An R-Index between 50% and 80% suggests that the reported results support an empirical phenomenon, but that power was less than ideal. Most important, this also implies that these studies make it difficult to distinguish non-significant results and type-II errors. For example, two tests with 50% power are likely to produce one significant result and one non-significant result. Researches are tempted to interpret the significant one and to ignore the non-significant one. However, in a replication study the opposite pattern is just as likely to occur.
An R-Index between25% and 50% raises doubts about the empirical support for the conclusions. The reason is that an R-Index of 22% can be obtained when the null-hypothesis is true and all non-significant results are omitted.
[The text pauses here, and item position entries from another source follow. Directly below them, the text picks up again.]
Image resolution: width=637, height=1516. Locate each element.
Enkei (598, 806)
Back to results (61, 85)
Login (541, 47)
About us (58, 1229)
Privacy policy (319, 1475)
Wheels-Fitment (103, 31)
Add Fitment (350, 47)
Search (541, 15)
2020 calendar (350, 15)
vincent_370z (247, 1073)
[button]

In this case, observed power is inflated from 5% to 61%. With a 100% success rate, the inflation rate is 39%, and the R-Index is 22% (61% – 39% = 22%).
An R-Index below 20% suggest that researchers used questionable research methods (importantly, these method are questionable but widely accepted in many research communities and not considered to be ethical misconduct) to obtain results that are statistically significant (e.g., systematically deleting outliers until p < .05).
Table 1 list Francis et al.’s results and the R-Index. Studies are arranged in order of the R-Index. Only 1 study is in the exemplary category with an R-Index greater than 80%.
4 studies have an R-Index between 50% and 80%.
8 studies have an R-Index in the range between 20% and 50%.
5 studies have an R-Index below 20%.
There are good reasons why researchers should not conduct studies with less than 50% power. However, 13 of the 18 studies have an R-Index below 50%, which suggests that the true power in these studies was less than 50%.
The R-Index provides an alternative approach to Francis’s TES to examine the credibility of a set of published studies. Whereas Francis concluded that 15 out of 18 articles show bias that invalidates the theoretical claims of the original article, the R-Index provides quantitative information about the replicability of reported results.
The R-Index does not provide a simple answer about the validity of published findings, but in many cases the R-Index raises concerns about the strength of the empirical evidence and reveals that editorial decisions failed to take replicability into account.
The R-Index provides a simple tool for editors and reviewers to increase the credibility of published results and to increase the replicability of published findings. Editors and reviewers can compute, or ask authors who submit manuscripts to compute, the R-Index and use this information in their editorial decision. There is no clear criterion value, but a higher R-Index is better and moderate R-values should be justified by other criteria (e.g., uniqueness of sample).
The R-Index can be used to examine whether editors continue to accept articles with low replicability or are committed to the publication of empirical results that are credible and replicable.